My loving partner sent me a Vox article yesterday and told me that it seemed like mental health strains during the pandemic were more tied to case counts than to lockdown measures. He loves to tell me reasons why I should get over my pandemic despair and this was a perfect little way to slip it into conversation. The article shows that rates of mental health distress (either anxiety or depression) have been moving in lockstep with case counts here in the US. Here’s my version of their chart:
Pretty wild! That looks like a seriously strong correlation. But to the keen economist eye and the raging feminist heart, I knew the story didn’t end there and I was going to prove it. And look what I found!
This chart plots the state averages for the mental health distress metric over their average number of new cases per 100,000 residents over the sample dates. There is literally a negative correlation between the number of new cases and mental distress. North and South Dakota really stick out as having the highest average number of new cases per 100,000 (over the sample period) and also the lowest measures of mental health distress. If you plot mental health distress against the data on deaths by state, you get no correlation at all.
So what does this tell us? Well for starters, it tells us that it doesn’t appear to be the case that being in a place with higher rates of covid-19 makes people more likely to experience symptoms of depression and anxiety. Instead, the data indicate that the depression and anxiety people are facing is at least somewhat detached from real risk rates. People in California and Oregon have much lower risk of picking up the virus off of the street and yet report some of the highest rates of depression and anxiety symptoms. Of course, many people have loved ones who live in a different states, so grief could very well be contributing to the picture here. But still, one would think that grief en masse would be elevated in the locales where suffering and death were at their highest?
On the other hand, when case rates rise nationally, we do see an increase in national mental health distress.
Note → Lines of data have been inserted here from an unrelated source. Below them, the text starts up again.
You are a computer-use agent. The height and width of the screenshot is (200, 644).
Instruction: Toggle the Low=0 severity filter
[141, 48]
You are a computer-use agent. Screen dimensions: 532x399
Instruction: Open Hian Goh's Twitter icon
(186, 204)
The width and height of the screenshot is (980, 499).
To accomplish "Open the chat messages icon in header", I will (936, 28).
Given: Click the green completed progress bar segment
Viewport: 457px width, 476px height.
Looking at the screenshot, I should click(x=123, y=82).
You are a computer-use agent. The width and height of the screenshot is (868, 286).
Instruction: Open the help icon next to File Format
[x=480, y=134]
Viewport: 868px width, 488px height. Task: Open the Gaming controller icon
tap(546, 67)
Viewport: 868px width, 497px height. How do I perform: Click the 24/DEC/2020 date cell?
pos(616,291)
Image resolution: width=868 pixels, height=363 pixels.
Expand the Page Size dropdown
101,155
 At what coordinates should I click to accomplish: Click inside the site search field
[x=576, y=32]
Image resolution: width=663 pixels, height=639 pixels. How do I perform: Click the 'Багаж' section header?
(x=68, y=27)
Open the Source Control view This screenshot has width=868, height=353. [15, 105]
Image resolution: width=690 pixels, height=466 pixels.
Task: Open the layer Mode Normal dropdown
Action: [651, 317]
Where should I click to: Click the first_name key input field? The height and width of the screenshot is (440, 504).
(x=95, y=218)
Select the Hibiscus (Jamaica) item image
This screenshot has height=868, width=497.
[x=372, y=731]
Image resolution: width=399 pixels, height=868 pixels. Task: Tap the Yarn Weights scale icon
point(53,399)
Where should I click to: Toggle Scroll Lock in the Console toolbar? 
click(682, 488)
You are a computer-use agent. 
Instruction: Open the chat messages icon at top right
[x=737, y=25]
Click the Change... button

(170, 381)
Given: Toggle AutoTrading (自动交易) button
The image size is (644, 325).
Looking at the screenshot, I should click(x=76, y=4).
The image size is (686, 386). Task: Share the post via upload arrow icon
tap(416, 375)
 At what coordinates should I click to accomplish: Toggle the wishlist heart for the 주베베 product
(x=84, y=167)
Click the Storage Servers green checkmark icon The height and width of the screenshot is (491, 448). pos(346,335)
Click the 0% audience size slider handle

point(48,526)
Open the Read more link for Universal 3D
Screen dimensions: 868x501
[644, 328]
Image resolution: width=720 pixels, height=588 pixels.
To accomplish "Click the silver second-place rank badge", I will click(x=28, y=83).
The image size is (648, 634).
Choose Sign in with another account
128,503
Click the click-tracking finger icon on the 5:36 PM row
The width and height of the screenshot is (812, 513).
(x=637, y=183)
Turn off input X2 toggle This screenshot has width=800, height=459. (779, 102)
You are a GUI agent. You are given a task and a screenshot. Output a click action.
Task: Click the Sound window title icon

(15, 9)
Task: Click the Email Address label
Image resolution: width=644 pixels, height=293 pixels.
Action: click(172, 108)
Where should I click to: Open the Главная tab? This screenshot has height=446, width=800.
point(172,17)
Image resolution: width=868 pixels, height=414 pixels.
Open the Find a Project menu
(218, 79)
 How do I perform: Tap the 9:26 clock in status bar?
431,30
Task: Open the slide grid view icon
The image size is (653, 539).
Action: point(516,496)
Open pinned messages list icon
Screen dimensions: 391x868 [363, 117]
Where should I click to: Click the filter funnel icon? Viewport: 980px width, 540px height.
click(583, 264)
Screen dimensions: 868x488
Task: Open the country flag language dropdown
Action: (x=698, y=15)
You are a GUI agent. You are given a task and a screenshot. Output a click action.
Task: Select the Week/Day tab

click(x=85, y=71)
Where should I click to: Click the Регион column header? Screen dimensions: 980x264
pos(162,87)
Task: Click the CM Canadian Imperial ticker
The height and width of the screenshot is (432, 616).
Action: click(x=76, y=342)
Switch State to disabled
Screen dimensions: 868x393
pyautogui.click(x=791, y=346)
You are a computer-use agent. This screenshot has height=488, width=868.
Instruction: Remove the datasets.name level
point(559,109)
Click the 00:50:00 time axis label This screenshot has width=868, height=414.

How is this possible? Could it be that mental health is more tied to economic security, or isolation? Seems to me that all of us in California - where case rates per 100,000 are relatively low but mental distress high - are just sitting and watching that New York Times chart update. And as we watch the country worsen, even if our state is doing relatively better, we see the length of lock-downs and the amount of national suffering rise and feel our own power in this battle dwindle ever smaller.
For those interested, I also ran a series of regressions to test the hypothesis that the correlation between cases and depression/anxiety is driven by the time series and not by region (i.e. local risk). In each specification I ran, I found that once time fixed effects were included in the regression, the strong positive relationship disappeared. For example, I’ve included some simple binned scatter plots with death growth rates plotted against depression and anxiety symptoms reported at the state-date level (with a frequency of approximately every two weeks, with some exceptions). Without any fixed effects, we see the strong positive relationship we’d expect.
But when we add a time fixed effect - basically taking the time trends I plotted in the first chart out of the data so that we’re looking primarily at the variation in cases and mental health across states - we get no relationship.
No matter what definitions I use - case counts, case growth rates, death counts, death growth rates, past rates, present rates - I get the same result. Mental health distress rises and falls with total national case counts, but is not correlated with regional intensity of virus spread or mortality. This gives us just a start for thinking about how and why the pandemic has impacted people’s mental health. And the picture is not as clear as one might hope.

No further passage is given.